Ukrainian Humanitarian Lyceum
- Type: Government
- Established: 1991
- Affiliations: Taras Shevchenko National University of Kyiv
- President: Olena Ivachshenko
- Students: 342
- Location: Kyiv, Ukraine
- Website: https://uhl-edu.com

= Ukrainian Humanities Lyceum =

Ukrainian Humanities Lyceum (UHL) is a high school educational institution in the Pechersk district of the city Kyiv. It was founded in 1991. Ukrainian Humanitarian Lyceum is a subdivision of Taras Shevchenko National University of Kyiv. Admission is done on a competitive basis and the main areas of training include philological, historical, economic and law.

== History ==
1991 — year of foundation

1994 — reorganization of the Lyceum in subdivisions of Kyiv Taras Shevchenko University

2000 – Philosophical added to the three main fields of study

2007–2013 — first in Ukraine by results of External independent testing

== Famous graduates ==
Among the graduates of the Lyceum of different years, many influential Ukrainian journalists, including Lidia Taran, Maxim Drabok, Natalie Fitsych, Alex Ananov, Tatiana Kur, Alex Berdnick, Godovanets Olga, Natalia Ivchenko ( Turchak ), Anna Berezetska, Bogdan Nasal, Natalia Nedilko, Maxim Butkevych, politicians and diplomats Yuriy Pavlenko, Alexander Kravchenko, and Lesya Orobets.
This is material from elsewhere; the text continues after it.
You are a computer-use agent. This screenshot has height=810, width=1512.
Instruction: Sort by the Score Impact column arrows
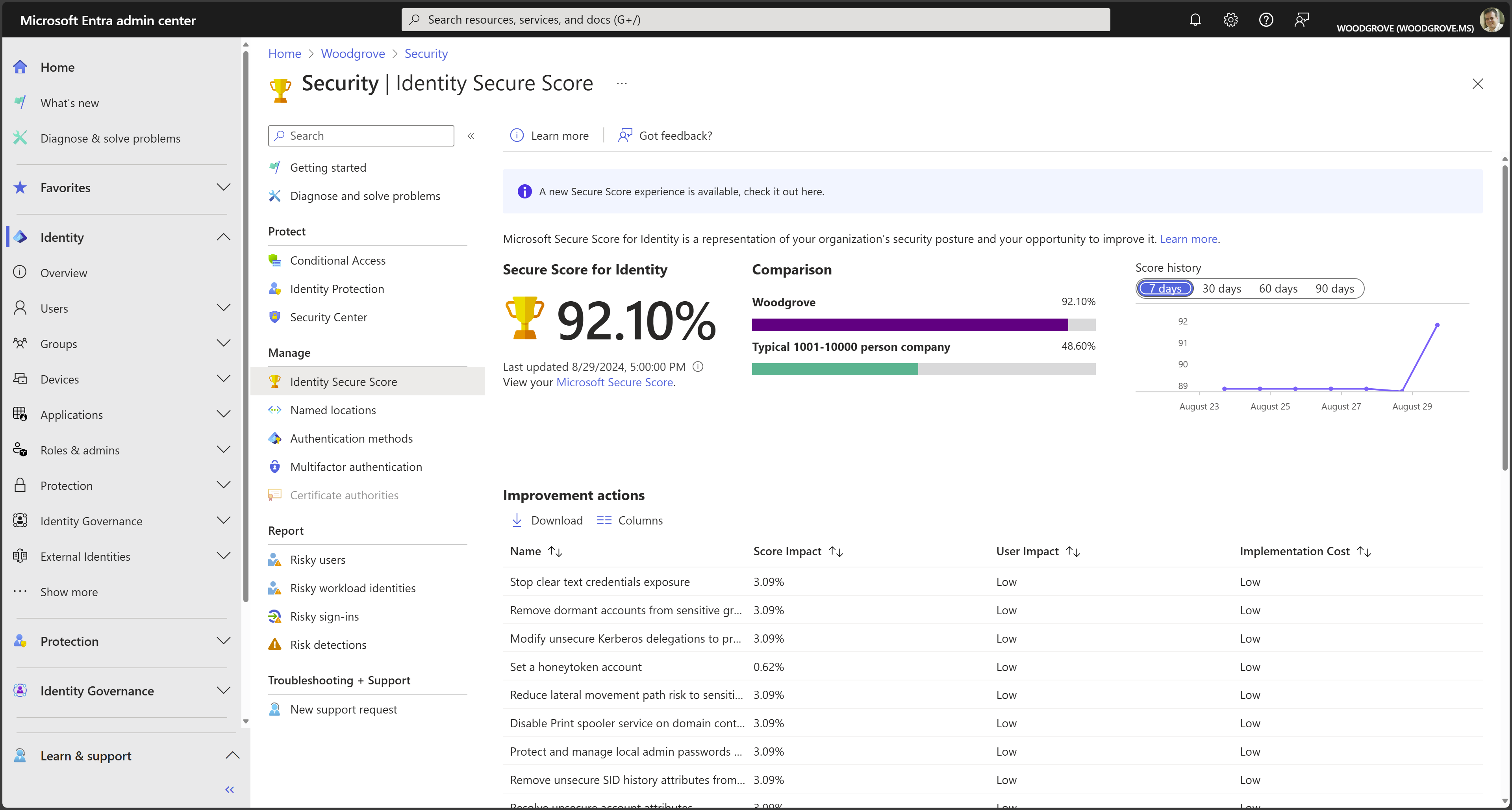pos(836,551)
Graduates include popular singer Kate Chile, director and actor Philip Illyenko, screenwriter Natalie Kononchuk, and the lawyer of European Court of Human Rights Olga Dmytrenko .

== Other ==
Asteroid 318794 Ugliya that was discovered in 2005 by Andrushivka Astronomical Observatory was named after the Lyceum.